--- Begin Document segment ---

---
title: "The Role of Pipelines"
author: Jed Rembold
date: May 12/13, 2026
slideNumber: true
theme: catppuccin
highlightjs-theme: catppuccin-mocha
width: 1920
height: 1080
transition: slide
---


## Announcements
- Resources are coming online, are these all up?
    - Course Webpage
    - Canvas Page
    - Discord Channel
- Looking forwards
    - Check out the full syllabus
    - Respond to potential group preferences poll
    - If you are feeling rusty, some past content to review:
        - SSH-ing into a system
        - Docker container basics
        - Basic SQL


## Evenings Plan
- Data Architecture
- Syllabus stuff
- Transformations review activity

# An Introduction
## Who am I?
::::::cols
::::{.col style='font-size:.8em'}
Name:
 : Jed Rembold

 Background:
  : PhD in Physics with specialization in Astrophysics
  : - Now full-time in the CS and DS departments
  : - Teaching you the database skills I wish I'd had years ago

Office:
 : Ford 214
 : Hours: Whenever you catch me on Discord, or by appointment

Email:
 : jjrembold@willamette.edu

::::

::::col
![](../images/about_me.png){width=70%}
::::
::::::


## More Fun Esoteric About Me
::::::cols
::::col
- Here are a few more random bits of Jed trivia:
    - I wanted to be an astronaut when I was little
    - I use the Dvorak keyboard layout instead of Qwerty
    - Ice cream is the best food
    - I have two cats named Phobos and Deimos

::::

::::col
![Phobos and Deimos](../images/phobos_deimos.jpg){width=70%}

::::
::::::

# Big Picture


## {data-background-iframe="https://excalidraw.com/"}

## {data-background-iframe="https://mad.firstmark.com/"}

## The Data Lake
- Really just a storage location
    - Usually in the cloud (S3 buckets)
- Snapshots of structured data and any unstructured data are dumped here
- For cost reasons, we will mimic S3 in this class with MinIO, a local S3 deployment
    - Functionally identical to things like AWS S3 buckets


## Orchestration
- We need methods to "stitch" together the various parts of our pipeline
- To do this reliably, these connections often have several steps, which can make pure Cron scheduling rigid and unflexible
- To solve this issue, we have software called orchestrators, which:
    - Maintain and enforce dependencies between different steps (this must happen before this can happen)

--- End Document segment ---
--- Begin Listed records ---

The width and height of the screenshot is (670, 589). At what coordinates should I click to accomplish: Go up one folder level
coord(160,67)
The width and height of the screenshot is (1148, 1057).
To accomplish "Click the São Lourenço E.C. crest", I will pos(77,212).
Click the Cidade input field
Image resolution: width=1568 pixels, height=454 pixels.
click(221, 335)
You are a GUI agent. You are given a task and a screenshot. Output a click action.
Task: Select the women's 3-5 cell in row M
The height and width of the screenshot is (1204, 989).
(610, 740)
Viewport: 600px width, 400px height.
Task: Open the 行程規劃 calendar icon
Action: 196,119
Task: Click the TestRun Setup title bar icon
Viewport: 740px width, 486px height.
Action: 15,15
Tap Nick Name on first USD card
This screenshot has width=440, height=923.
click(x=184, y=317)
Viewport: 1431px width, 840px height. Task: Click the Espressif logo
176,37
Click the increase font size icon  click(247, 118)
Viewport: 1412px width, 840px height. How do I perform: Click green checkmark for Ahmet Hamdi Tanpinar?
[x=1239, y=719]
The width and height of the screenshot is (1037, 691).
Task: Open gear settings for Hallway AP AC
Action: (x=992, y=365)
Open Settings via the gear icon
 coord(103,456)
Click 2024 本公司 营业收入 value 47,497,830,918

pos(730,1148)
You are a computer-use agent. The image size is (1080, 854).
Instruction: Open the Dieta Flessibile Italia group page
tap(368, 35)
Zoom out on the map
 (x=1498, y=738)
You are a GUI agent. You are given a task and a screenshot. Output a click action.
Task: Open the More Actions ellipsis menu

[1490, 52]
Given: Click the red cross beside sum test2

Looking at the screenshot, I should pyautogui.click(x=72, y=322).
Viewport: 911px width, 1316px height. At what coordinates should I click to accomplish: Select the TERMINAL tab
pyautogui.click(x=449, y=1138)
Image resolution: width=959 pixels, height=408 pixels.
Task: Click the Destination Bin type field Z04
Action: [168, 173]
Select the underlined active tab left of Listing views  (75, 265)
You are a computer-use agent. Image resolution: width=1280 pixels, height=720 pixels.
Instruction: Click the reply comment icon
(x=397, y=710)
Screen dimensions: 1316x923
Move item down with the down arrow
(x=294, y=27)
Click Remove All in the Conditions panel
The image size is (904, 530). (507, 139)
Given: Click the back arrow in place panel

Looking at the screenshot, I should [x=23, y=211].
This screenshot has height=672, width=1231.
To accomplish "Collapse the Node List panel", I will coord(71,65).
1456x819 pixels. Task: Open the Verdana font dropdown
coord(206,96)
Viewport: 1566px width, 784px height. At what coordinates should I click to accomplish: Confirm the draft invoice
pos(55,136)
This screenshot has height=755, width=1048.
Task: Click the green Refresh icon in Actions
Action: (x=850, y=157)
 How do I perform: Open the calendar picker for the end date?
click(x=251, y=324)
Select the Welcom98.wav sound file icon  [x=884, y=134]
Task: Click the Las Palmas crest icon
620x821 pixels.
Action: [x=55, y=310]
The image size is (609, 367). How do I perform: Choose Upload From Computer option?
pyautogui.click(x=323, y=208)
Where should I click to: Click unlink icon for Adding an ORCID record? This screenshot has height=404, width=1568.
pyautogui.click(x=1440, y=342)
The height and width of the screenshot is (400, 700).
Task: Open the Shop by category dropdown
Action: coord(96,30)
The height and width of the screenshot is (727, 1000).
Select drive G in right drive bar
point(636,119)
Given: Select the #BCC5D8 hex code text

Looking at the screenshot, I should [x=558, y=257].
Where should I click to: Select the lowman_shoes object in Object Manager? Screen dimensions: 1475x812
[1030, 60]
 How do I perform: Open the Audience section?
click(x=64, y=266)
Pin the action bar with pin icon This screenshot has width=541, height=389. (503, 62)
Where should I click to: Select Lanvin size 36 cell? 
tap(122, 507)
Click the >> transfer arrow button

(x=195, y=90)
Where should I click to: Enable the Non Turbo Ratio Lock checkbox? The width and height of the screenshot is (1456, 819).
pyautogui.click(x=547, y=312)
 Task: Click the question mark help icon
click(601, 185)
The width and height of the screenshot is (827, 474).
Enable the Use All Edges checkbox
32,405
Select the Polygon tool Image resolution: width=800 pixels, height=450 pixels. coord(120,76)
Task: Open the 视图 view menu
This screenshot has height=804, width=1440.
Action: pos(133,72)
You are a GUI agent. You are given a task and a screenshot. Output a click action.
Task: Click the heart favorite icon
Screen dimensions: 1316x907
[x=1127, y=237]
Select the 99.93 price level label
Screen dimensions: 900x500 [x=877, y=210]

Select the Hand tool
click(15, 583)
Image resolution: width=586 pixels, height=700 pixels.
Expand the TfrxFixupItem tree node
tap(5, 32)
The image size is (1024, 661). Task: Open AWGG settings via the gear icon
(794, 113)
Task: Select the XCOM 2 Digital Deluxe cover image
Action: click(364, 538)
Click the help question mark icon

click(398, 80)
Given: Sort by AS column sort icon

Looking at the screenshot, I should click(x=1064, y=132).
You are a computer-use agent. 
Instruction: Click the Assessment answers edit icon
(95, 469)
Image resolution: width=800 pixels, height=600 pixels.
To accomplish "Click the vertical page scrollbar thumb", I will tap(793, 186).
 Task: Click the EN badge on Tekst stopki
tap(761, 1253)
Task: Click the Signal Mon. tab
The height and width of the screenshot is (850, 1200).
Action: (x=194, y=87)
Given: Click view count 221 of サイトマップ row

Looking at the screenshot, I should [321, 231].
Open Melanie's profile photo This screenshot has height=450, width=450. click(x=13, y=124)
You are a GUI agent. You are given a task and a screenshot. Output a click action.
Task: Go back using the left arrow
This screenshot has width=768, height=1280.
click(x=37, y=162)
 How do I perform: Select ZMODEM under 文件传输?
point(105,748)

--- End Listed records ---

Given instruction A »
In the pipelines lecture slides, what software stands in for S3 storage in the class?
Given instruction B »
Continue the pipelines lecture slides from the final bullet about orchestrators.

Response A »
MinIO, a local S3 deployment.

Response B »
    - Allow for the scheduling of groupings of tasks based on a schedule or reactive (this must happen at 5pm every day, or this must happen when a new file shows up in this bucket)
    - Facilitate connections between many different tools (databases, storage blocks, monitoring software, etc.)


## Orchestrator vs Transformer
- There are technically two things here that are sometimes combined, sometimes not:
    - The code that you want to run (the transformer)
    - The code that governs the orchestration pipeline itself
- For smaller pipelines, these things can often be bundled together
- For large pipelines, you absolutely want the transformer code separate: it will likely run on entirely different hardware

## Airflow
::::::cols
::::col
- Around the longest (2014), with still the greatest market share
- Pipelines all arranged around DAGs (Directed Acyclic Graphs), described in Python
- Individual tasks executed in a wide variety of languages/tools
- Still actively maintained and improved, but does show its age in some things
::::

::::col
![](../images/airflow_screenshot.png)

::::
::::::

## Other Orchetrators
- Airflow is by no means unique, and there are a host of other pieces of orchestration software, each with its pros and cons
- Prefect
    - Very Python-centric, dynamic DAGs, clunkier backfills
- Dagster
    - Orchestration is Python, but tasks can be anything, asset-based
- Kestra
    - Workflows defined in YAML

<!--
## Prefect
::::::cols
::::col
![](../images/prefect_screenshot.png)

::::

::::col
- A bit more modern (2018)
- Very Python-centric
- DAGs generated dynamically from normal Python code
- Decent documentation, but less userbase than Airflow
- Generally less resource heavy than Airflow
::::
::::::

## Dagster
::::::cols
::::col
- More modern, like Prefect (2018/2019)
- Python for orchestration, but tasks can be more flexible
- All asset based:
    - You define assets that have pre-reqs and timing requirements
    - Dagster figures out the links and what pipelines need to be run when
::::

::::col
![](../images/dagster_screenshot.webp)
::::
::::::

## Your Choice (Collectively)
::::::{.cols style='align-items: center'}
::::col
- Any of these I think would be very viable orchestrators to learn
- Do you have a preference?
::::

::::col
![](../images/poll_everywhere_qr.svg)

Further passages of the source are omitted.